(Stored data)
┌──

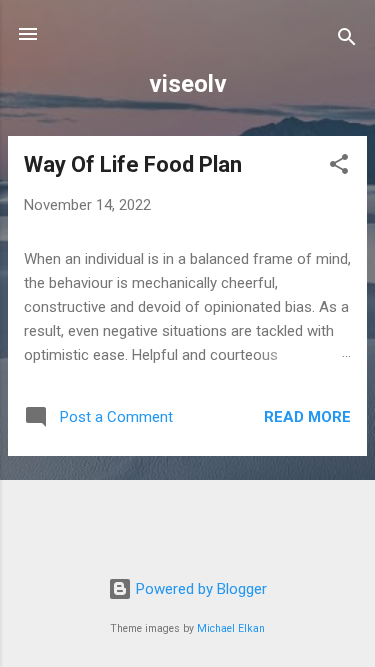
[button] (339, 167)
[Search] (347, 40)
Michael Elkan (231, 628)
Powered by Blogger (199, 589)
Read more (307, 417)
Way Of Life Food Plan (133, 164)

└──
┌──

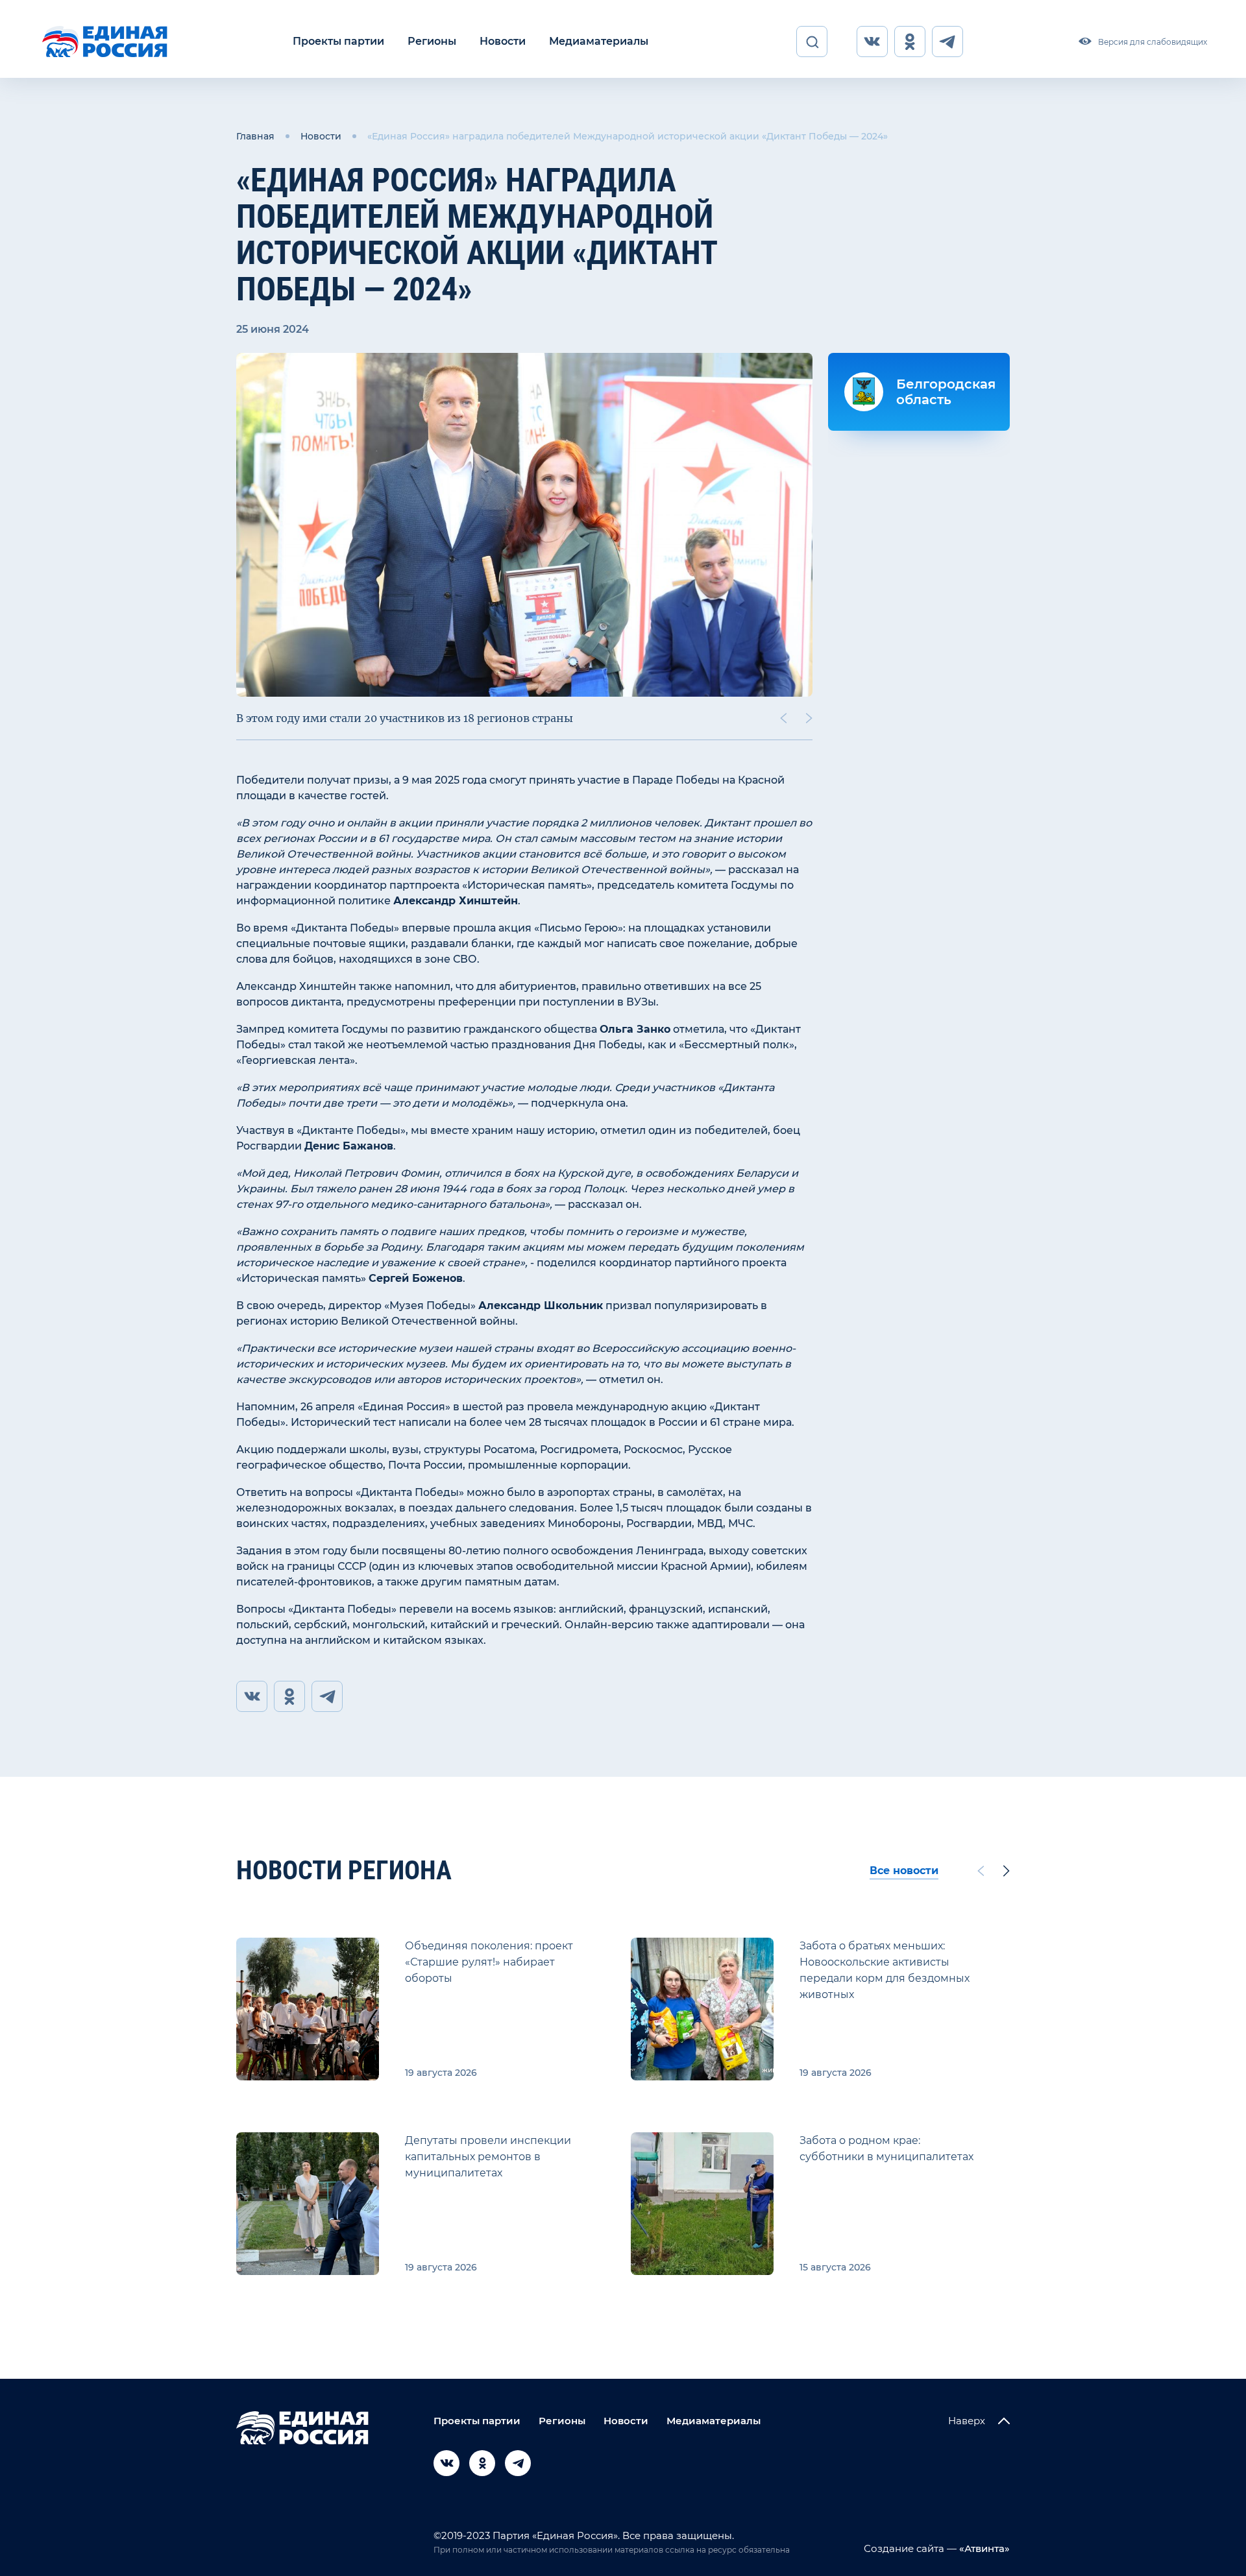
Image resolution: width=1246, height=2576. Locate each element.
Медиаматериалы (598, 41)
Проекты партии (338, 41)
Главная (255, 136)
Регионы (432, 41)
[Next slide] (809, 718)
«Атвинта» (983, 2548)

└──

# WHAT IS EXPECTED
Among the entries above, copy exactly only the lines starting with the one containing "[button] (339, 167)" and going through the one containing "Way Of Life Food Plan (133, 164)", both ends included.

# OUTPUT OF THE EXERCISE
[button] (339, 167)
[Search] (347, 40)
Michael Elkan (231, 628)
Powered by Blogger (199, 589)
Read more (307, 417)
Way Of Life Food Plan (133, 164)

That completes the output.